Iowa State joins elite company by awarding themselves victories.

NCAA Football: Liberty Bowl-Iowa State vs Memphis Justin Ford-USA TODAY Sports

After a 2017 season featuring one of the best teams in Cyclone history, Iowa State athletic director Jamie Pollard announced in a press conference this morning that the university intends recognize both the Kansas State and Oklahoma State games as wins, propelling the team to its first ever 10-win season.

In light of Central Florida’s decision to recognize themselves as the 2017 National Champions, President Wintersteen and I have come to the agreement to properly honor the 2017 football teams’ accomplishments. Given the precarious circumstances of the end of the Oklahoma State game, and the complete f***ing the end of the Kansas State game, we have elected to recognize both of the games as victories. As such, we are proud to congratulate the 2017 Cyclone Football Team on the program’s first ever 10 win season.” - Jamie Pollard

After an undefeated regular season and an AAC conference championship, UCF took down Auburn 34-27 in the Peach Bowl to finish the season unbeaten. Upset at the playoff committee’s decision to exclude them from the playoff in favor of Alabama and Georgia, two teams which Auburn beat this season, the university has elected to declare themselves National Champions, going so far as to plan a championship parade, hang a banner in the stadium, and pay staff members championship contract bonuses.

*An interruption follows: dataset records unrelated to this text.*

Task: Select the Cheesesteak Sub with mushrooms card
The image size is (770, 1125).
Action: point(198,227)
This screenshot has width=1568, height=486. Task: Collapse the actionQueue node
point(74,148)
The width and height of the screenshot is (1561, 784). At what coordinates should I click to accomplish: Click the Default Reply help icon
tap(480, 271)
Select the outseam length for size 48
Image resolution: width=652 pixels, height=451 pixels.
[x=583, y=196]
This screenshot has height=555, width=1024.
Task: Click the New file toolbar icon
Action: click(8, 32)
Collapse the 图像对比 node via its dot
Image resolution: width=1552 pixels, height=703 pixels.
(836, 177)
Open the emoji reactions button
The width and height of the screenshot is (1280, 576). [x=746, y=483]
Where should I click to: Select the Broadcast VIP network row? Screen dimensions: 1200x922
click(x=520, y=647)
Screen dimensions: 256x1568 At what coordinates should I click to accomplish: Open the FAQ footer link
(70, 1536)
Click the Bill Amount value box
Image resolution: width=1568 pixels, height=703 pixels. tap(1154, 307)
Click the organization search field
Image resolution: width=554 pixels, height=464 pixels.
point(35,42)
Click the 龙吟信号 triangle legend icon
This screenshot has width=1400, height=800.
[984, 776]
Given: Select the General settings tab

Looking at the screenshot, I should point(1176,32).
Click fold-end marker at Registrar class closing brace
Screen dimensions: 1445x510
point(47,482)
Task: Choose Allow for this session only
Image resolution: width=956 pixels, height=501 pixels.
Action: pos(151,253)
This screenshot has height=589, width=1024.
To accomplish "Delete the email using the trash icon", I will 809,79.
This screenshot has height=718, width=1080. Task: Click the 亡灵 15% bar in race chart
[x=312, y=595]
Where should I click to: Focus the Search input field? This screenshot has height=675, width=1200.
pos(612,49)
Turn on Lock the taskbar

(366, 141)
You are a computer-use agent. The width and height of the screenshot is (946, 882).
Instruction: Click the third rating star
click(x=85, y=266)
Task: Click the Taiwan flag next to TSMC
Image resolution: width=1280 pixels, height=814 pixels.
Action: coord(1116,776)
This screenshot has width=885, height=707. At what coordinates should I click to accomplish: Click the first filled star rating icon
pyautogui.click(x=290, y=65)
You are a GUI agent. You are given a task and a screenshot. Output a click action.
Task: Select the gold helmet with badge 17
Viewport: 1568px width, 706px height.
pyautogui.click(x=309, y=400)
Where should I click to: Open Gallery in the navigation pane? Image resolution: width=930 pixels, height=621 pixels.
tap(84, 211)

Schools declaring themselves champions, even many years later, is far from unprecedented, and was somewhat common before the BCS era. Alabama claims 16 national titles, but at least seven of them are easily disputed. Just a few years ago, Oklahoma State made up their own national title...from 63 YEARS AGO in 1945. In 1950, 1951, 1953, 1960, and 1964, the national champion, decided by the Associated Press before the bowl games, actually LOST their bowl games just a couple weeks later. Oklahoma, Tennessee, Maryland, Minnesota, and Alabama all claim titles in those years, respectively.